Given records:
-------------------------

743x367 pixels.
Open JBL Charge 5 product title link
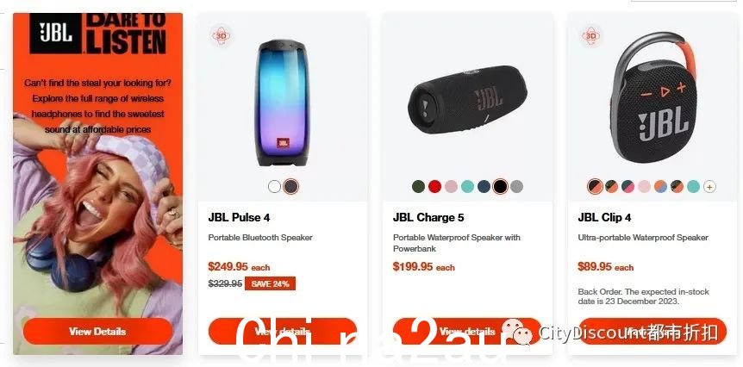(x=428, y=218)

-------------------------

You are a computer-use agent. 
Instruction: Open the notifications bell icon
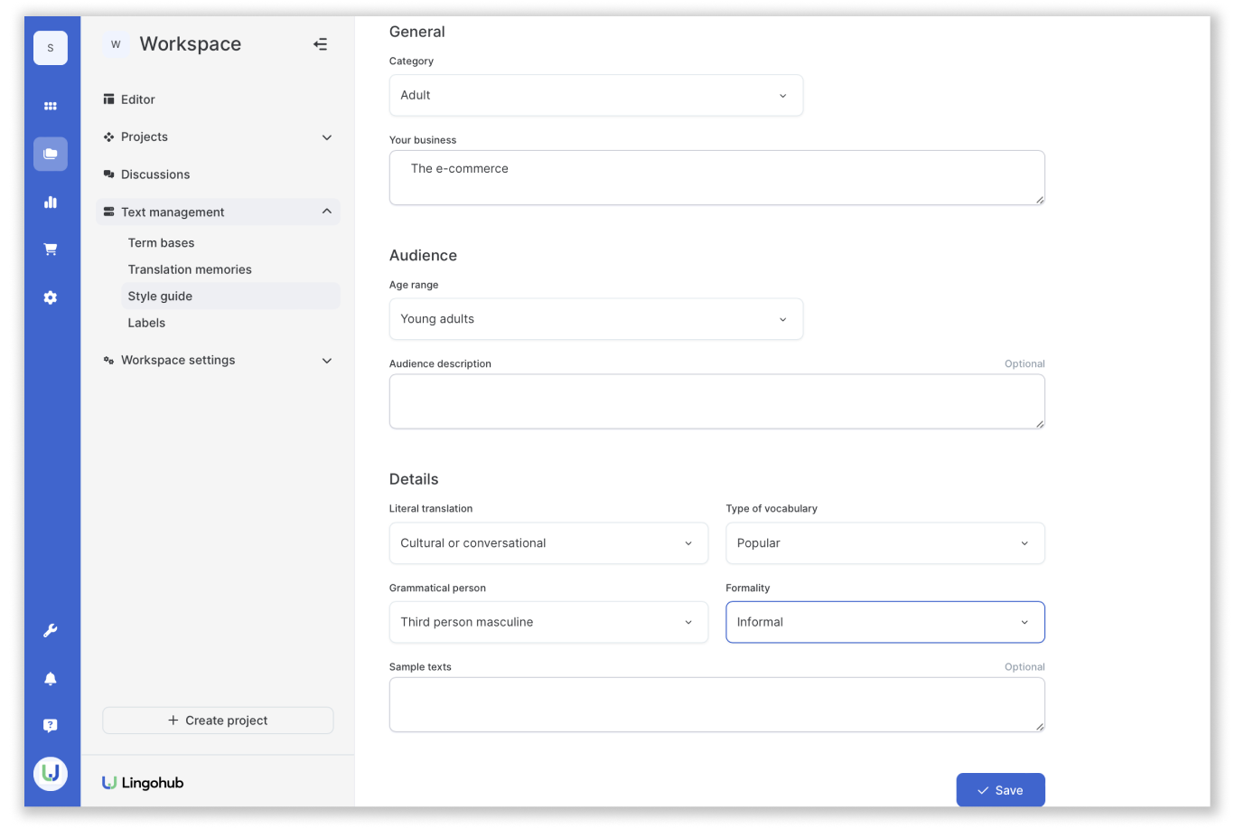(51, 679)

-------------------------

Exercise task: Can you give lines again without changes, starting at the line containing "743x367 pixels." and ending at the line containing "(x=428, y=218)", with the pictures left out?

Completed task:
743x367 pixels.
Open JBL Charge 5 product title link
(x=428, y=218)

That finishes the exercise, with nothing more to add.